Several years ago, Malibu voters passed Measure R, entitled “Your Malibu, Your Decision Act,” to preserve Malibu’s “unique small-town, rural character” and to “protect natural resources by adopting provisions that will ensure our community remains a unique oasis in the midst of urban and suburban sprawl and generic development while at the same time ensure our City evolves in a sustainable manner that meets the needs of our residents and visitors.” On June 21, 2017, California’s Second District Court of Appeal determined that Measure R is facially invalid in The Park At Cross Creek v. City of Malibu.

Among other things, Measure R implemented specific plan and voter approval requirements and required that chain retail establishments obtain a conditional use permit (CUP). Measure R attempted to subvert the well-established principle that a conditional use permit creates a right that runs with the land. Under Measure R, the right would have been establishment-specific, thus “improperly turning a CUP into an ad hominem privilege rather than a decision regulating the use of property.

The City admitted that issuance of CUPs under Measure R would depend on the applicant and not on the use of the land. The City emphasized in its briefs that the CUP focused on the applicant, rather than the property owner or land itself, to ensure “a permitted ratio of chain stores and avoid[ ] the AnyMall, USA effect.” Accomplishing this, according to the City, requires a “thorough examination of a business.

According to the court, the City’s admission underscored the problems with Measure R’s CUP provisions, designed to control not just chain stores in general but which specific chain stores may operate in the community.

Measure R supporters argued the establishment-specific provisions were necessary to ensure, for example, there are not two Starbucks in the area.

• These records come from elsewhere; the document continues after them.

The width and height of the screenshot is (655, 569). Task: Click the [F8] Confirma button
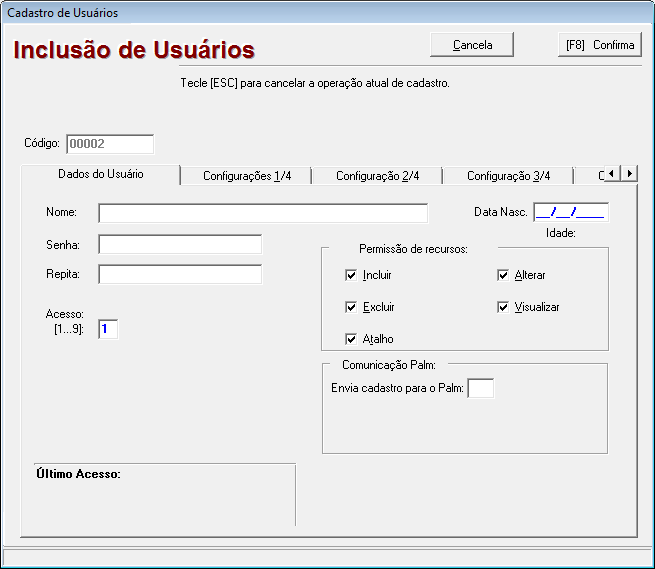tap(600, 45)
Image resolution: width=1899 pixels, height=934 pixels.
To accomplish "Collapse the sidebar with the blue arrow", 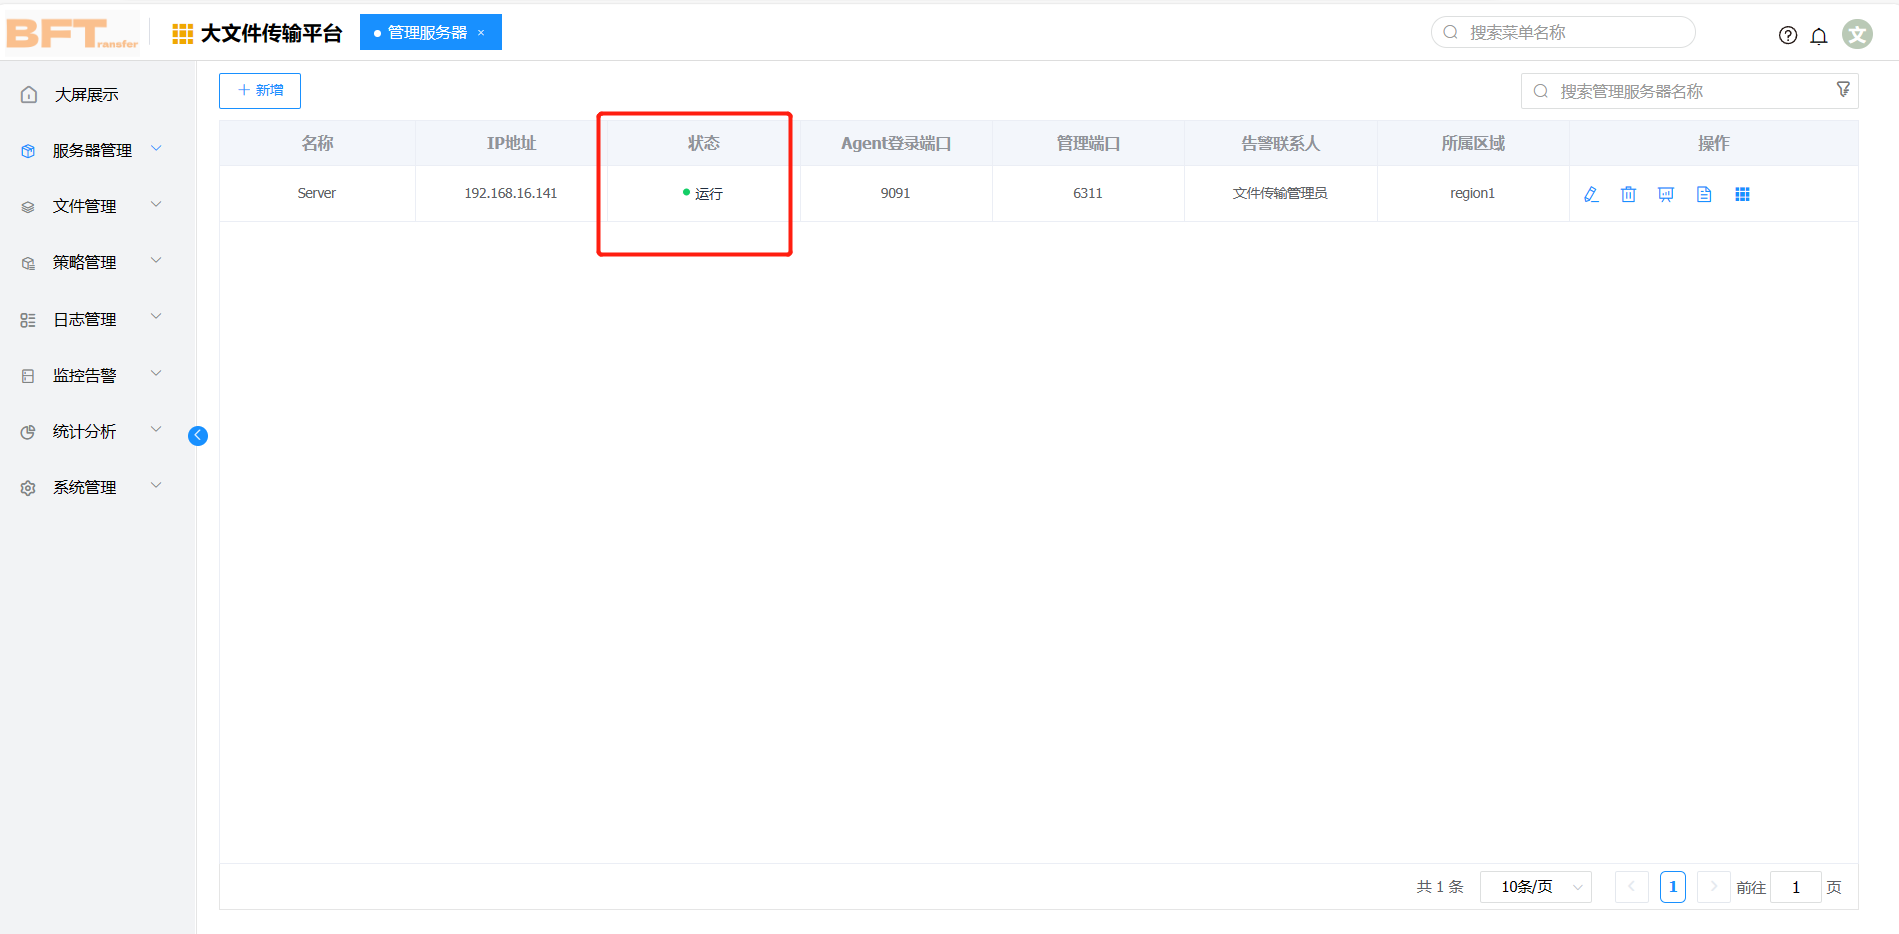I will pos(198,435).
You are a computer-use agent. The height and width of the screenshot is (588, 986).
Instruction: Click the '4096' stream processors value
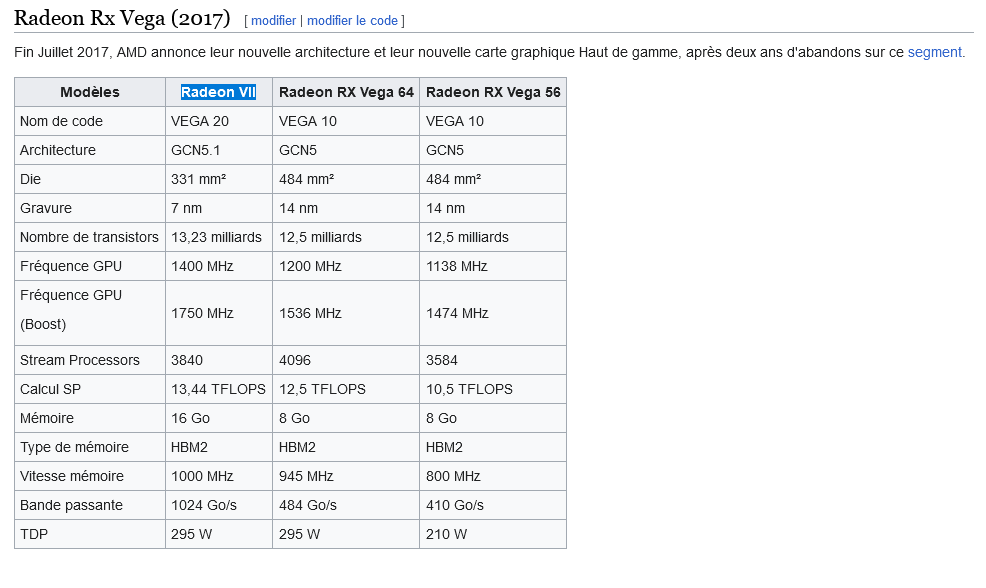coord(296,360)
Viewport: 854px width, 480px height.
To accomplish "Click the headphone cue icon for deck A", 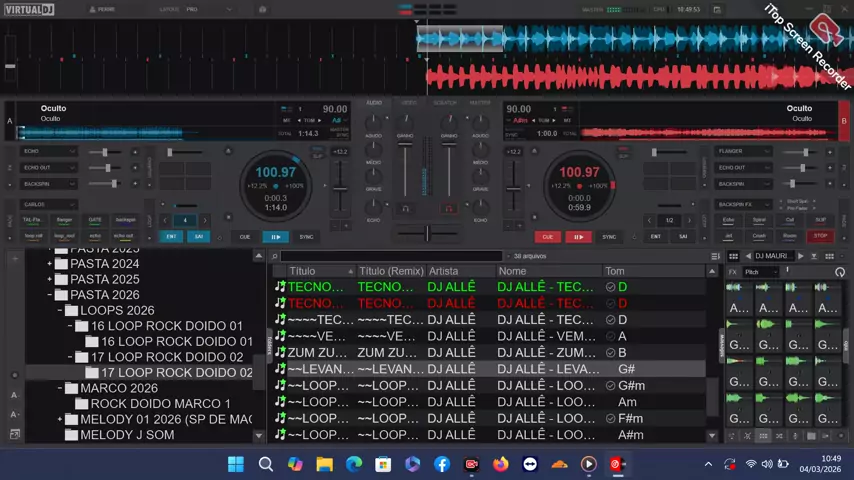I will point(405,209).
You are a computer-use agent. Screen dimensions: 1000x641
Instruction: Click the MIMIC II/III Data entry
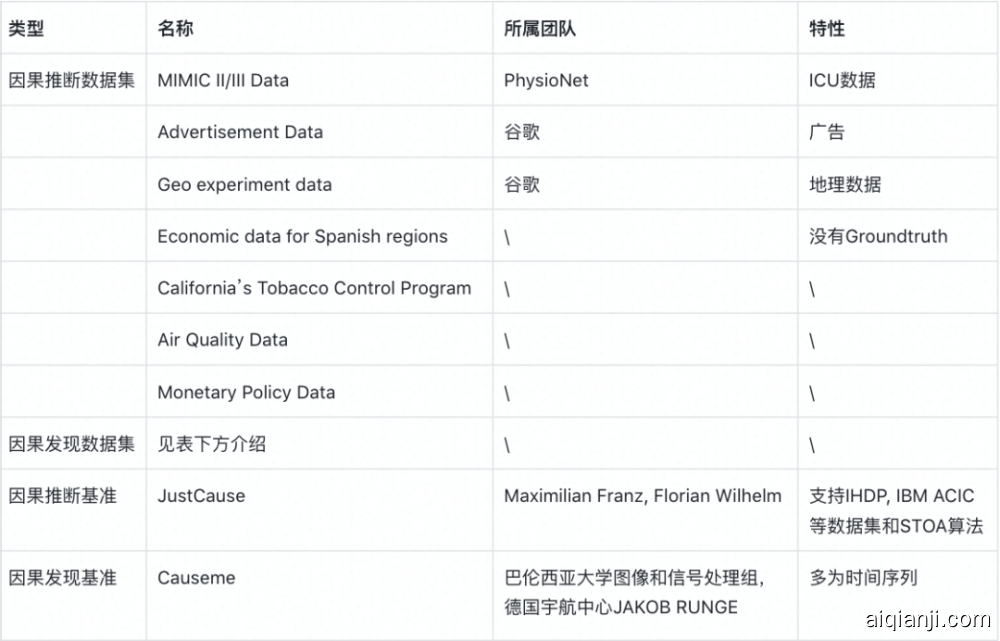point(223,81)
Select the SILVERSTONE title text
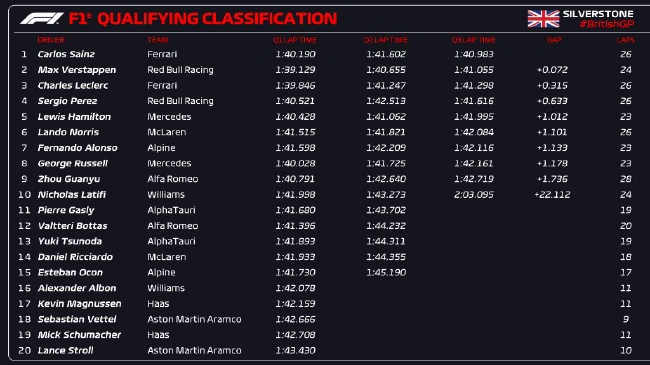650x365 pixels. tap(598, 14)
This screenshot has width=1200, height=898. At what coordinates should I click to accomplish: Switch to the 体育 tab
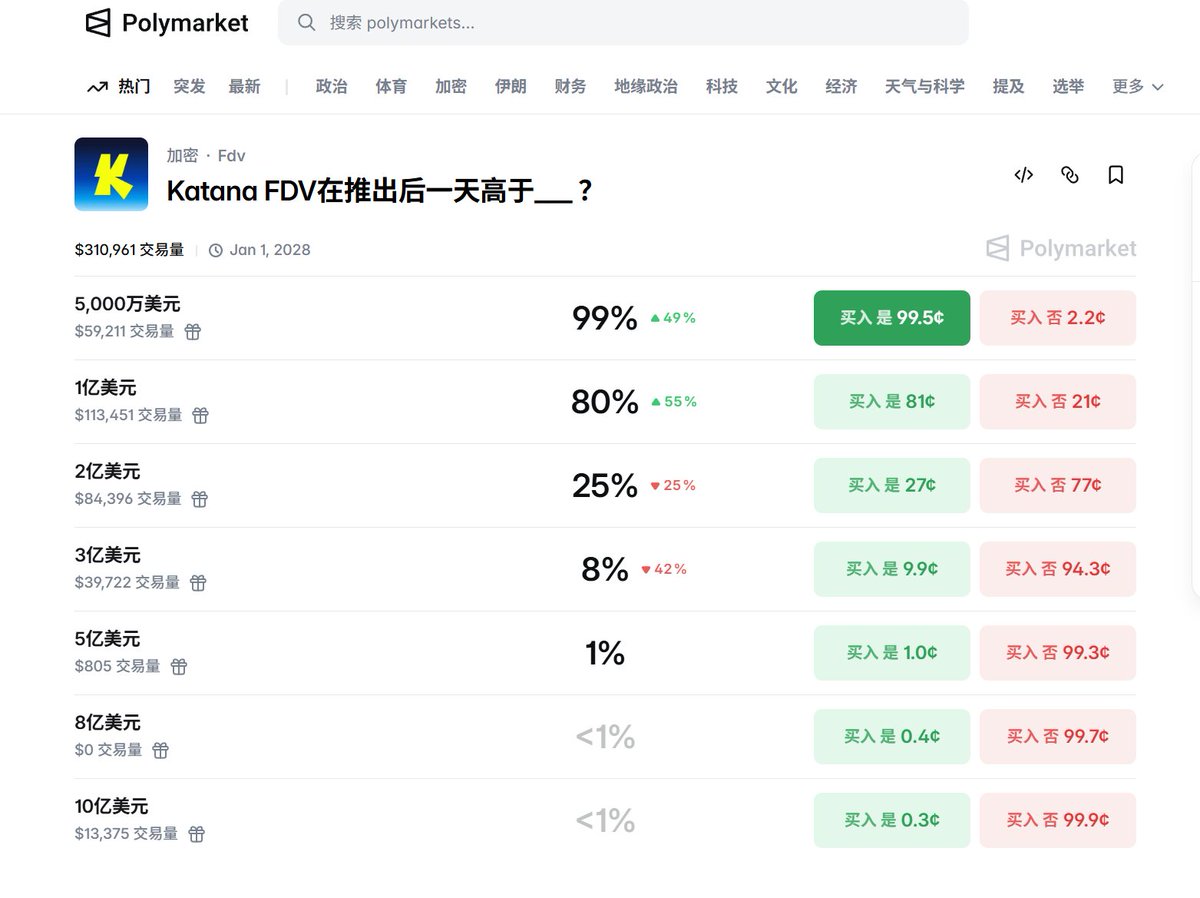(x=391, y=86)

The City suggested that Measure R’s CUP provisions could be saved by applying them to chains dedicated to the same use. That is, a chain coffee shop could transfer the CUP to a different chain coffee shop, e.g., Starbucks to Peet's. But, as the court determined, this still bases the CUP on the nature of the applicant as a chain rather than on the use that chain will make of the property, and is contrary to principles governing CUPs in California.